Region registers job growth
Date: 6/21/2010June 21, 2010.
By G. Michael Dobbs
According to the Patrick Administration, the employment picture in the Bay State continues to improve. And the job market in greater Spring-field is seeing some of that forward movement.
On June 17, the Executive Office of Labor and Workforce Development (EOLWD) reported that preliminary job estimates for May indicated that 15,800 jobs were added that month, with 7,000 in the private sector.
In Springfield, Kevin Lynn, the manager of business services for Futureworks Career Center, reported, "May marked the fifth consecutive month where we have seen gains in job openings versus the same month last year. May's 403 job openings posted was 90 percent above May 2009 (212) and up 28 percent from April (315). Not only are jobs getting posted, job seekers are finding work. FutureWorks Career Center members have reported they found 440 jobs in May. This is up 269 percent from May of last year when 119 people found jobs. It is also a 74 percent jump from April's 253 [who] entered employments."
Statewide, the 7,000 private sector jobs were mainly in the leisure and hospitality, education and health services and construction categories. There were 8,800 census workers hired by the federal government, creating a spike in the government category.
The state's unemployment rate was at 9.2 percent for May with the national rate of 9.7 percent.
Lynn said, "While the large job opening and hiring percentage gains are encouraging, it must be noted that we are making comparisons to an anemic 2009 labor market. Nevertheless, our local job situation continues to move in a positive direction in an economic recovery that is expected to be slow. The May average hourly wage at hire fell 38 cents an hour to $12.04 from a year ago. However, its 11-month average is a healthy $12.53 an hour.
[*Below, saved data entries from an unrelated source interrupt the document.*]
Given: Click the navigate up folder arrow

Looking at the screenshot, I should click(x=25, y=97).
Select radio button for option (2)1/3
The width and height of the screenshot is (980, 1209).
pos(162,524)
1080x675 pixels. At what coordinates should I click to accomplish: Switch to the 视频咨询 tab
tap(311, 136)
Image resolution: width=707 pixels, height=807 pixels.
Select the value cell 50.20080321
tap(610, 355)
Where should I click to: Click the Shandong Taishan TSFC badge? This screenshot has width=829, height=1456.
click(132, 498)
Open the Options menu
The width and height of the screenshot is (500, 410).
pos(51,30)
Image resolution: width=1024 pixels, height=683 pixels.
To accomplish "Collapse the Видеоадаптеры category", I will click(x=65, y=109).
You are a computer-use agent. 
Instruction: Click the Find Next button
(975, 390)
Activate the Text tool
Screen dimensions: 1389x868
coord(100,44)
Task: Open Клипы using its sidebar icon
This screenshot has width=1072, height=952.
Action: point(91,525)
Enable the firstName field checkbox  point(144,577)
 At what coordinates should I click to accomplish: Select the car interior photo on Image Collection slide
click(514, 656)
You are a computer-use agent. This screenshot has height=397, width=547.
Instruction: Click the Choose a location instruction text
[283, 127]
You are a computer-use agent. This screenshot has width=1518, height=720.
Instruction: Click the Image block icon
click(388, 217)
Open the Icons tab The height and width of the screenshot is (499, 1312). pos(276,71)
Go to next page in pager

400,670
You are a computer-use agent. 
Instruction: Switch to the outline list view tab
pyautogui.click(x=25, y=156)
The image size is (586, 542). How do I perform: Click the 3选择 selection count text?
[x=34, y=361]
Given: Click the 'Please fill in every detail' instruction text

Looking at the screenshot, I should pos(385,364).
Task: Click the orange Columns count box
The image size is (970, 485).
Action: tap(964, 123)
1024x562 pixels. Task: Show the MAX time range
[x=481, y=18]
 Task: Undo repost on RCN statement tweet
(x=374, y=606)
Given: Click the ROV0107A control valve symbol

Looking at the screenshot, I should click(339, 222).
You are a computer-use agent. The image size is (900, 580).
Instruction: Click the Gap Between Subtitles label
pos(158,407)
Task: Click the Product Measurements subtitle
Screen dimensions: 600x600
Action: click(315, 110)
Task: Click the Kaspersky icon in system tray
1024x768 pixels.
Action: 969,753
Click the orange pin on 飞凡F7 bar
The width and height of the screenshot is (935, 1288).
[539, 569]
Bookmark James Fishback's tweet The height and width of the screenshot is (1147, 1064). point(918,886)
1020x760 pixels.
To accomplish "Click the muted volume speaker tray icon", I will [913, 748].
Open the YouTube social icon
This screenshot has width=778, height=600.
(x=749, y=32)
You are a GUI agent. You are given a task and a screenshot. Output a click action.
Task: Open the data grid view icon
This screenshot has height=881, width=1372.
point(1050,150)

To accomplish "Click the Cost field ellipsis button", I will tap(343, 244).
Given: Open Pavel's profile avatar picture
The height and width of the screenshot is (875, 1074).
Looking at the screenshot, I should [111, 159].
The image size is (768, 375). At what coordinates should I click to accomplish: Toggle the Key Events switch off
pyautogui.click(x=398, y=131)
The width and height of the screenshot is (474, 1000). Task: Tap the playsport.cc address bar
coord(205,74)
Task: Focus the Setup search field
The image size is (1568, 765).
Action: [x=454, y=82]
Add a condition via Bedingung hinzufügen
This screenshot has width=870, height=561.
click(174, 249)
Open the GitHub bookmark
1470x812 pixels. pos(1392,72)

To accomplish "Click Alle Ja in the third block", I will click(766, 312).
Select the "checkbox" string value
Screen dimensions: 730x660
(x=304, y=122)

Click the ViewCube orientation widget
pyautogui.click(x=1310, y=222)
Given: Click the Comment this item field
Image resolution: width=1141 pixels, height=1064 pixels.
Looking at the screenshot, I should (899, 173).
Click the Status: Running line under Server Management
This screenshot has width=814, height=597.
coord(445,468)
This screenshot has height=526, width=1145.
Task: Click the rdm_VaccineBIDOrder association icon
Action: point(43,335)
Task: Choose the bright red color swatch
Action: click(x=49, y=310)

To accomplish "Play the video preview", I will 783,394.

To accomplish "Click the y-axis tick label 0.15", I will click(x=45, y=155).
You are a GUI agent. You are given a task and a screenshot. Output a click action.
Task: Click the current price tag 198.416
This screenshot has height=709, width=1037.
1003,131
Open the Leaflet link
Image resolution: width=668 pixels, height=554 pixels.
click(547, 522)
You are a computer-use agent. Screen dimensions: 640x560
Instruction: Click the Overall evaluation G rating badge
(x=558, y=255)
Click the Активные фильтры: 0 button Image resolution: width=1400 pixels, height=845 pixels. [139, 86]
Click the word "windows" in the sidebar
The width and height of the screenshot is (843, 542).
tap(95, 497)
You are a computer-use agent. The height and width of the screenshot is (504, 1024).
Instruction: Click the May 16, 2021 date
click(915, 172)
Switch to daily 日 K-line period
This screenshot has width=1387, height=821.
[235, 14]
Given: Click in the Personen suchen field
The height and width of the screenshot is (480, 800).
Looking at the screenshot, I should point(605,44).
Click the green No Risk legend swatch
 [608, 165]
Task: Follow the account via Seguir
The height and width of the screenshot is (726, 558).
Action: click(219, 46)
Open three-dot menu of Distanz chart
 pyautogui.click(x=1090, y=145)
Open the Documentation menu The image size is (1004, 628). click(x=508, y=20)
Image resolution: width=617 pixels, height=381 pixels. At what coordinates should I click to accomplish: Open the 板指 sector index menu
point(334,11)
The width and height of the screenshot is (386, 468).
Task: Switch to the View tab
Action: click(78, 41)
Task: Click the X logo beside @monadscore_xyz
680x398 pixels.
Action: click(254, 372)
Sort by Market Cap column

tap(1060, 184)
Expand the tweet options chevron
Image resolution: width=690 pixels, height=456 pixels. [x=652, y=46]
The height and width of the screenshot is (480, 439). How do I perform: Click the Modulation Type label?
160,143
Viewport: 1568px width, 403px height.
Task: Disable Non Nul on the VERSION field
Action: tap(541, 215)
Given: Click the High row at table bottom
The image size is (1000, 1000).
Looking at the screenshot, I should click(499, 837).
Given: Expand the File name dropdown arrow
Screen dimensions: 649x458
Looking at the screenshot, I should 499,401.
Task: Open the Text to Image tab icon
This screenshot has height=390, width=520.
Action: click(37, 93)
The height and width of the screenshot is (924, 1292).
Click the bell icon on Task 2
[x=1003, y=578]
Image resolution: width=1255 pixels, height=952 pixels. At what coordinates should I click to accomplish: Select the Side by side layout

This figure includes both full-time and part-time jobs."
In the Springfield area the top 10 posting sectors by the number of openings were: healthcare and social assistance -- 104; public administration -- 45; educational services -- 42; retail sporting goods, books, music -- 41; manufacturing of metal, machinery, computer -- 34; professional, scientific and technical services -- 29; administrative support and waste management -- 25; accommodation and food services -- 14; other services -- 13; manufacturing of food, tobacco, textiles -- 11; and information -- 11.
There were sectors reporting job losses as well during May, according to the report from the EOLWD. Financial activities lost 1,200 jobs in May, after adding 3,000 jobs the previous two months with real estate and rental and leasing accounted for 75 percent of the losses.
Trade, transportation and utilities lost 1,100 jobs. This is the first monthly loss this year for this category, which gained 7,800 jobs from December through April.
Other services lost 500 jobs after losing a revised 200 jobs in April. Information lost 200 jobs in May. So far this year, this sector is down 300 jobs.
Professional, scientific and business services lost 200 jobs in May after gaining a revised 6,500 jobs in April and manufacturing lost 100 jobs in May after gaining a revised 1,100 jobs in April. Since January, manufacturing has gained 2,300 jobs with all of the gains in non-durable goods. Year to date, manufacturing jobs are down 6,900 with all of the losses in durable goods.